◆ Data for this task

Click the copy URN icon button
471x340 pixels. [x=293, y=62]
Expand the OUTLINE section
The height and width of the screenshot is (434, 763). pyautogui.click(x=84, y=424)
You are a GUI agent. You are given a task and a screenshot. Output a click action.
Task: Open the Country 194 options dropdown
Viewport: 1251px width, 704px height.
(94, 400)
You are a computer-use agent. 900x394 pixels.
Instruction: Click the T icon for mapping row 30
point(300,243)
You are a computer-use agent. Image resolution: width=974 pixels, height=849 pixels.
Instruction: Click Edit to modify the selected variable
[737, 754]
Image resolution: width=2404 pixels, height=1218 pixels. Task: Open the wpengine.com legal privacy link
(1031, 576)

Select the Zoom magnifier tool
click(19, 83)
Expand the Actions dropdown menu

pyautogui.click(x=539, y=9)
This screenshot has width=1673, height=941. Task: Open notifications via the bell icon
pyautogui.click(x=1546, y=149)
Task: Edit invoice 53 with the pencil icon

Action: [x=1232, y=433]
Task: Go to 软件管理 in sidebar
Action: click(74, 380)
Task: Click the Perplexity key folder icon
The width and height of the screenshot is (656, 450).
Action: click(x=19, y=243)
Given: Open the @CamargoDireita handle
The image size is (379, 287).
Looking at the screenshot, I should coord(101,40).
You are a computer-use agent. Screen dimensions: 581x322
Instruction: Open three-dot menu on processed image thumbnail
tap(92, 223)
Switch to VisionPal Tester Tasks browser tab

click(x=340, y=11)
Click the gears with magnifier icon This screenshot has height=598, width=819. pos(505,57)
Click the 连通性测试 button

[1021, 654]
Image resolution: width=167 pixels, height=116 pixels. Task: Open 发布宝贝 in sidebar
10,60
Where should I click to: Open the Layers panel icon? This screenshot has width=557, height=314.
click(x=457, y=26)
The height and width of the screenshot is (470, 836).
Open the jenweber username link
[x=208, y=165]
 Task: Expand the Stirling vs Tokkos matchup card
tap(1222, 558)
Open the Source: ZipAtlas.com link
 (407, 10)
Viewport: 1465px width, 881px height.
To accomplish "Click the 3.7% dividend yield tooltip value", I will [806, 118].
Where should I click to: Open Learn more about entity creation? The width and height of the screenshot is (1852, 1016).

◆ Exercise prompt
Rewrite every line from the one containing "Task: Expand the" through the end of the rows, keeping the requests, and shift each coordinate in the answers up by 105.

◆ Response to this task
 Task: Expand the Stirling vs Tokkos matchup card
tap(1327, 663)
Open the Source: ZipAtlas.com link
 (512, 115)
Viewport: 1465px width, 881px height.
To accomplish "Click the 3.7% dividend yield tooltip value", I will [911, 223].
Where should I click to: Open Learn more about entity creation? The width and height of the screenshot is (1852, 1016).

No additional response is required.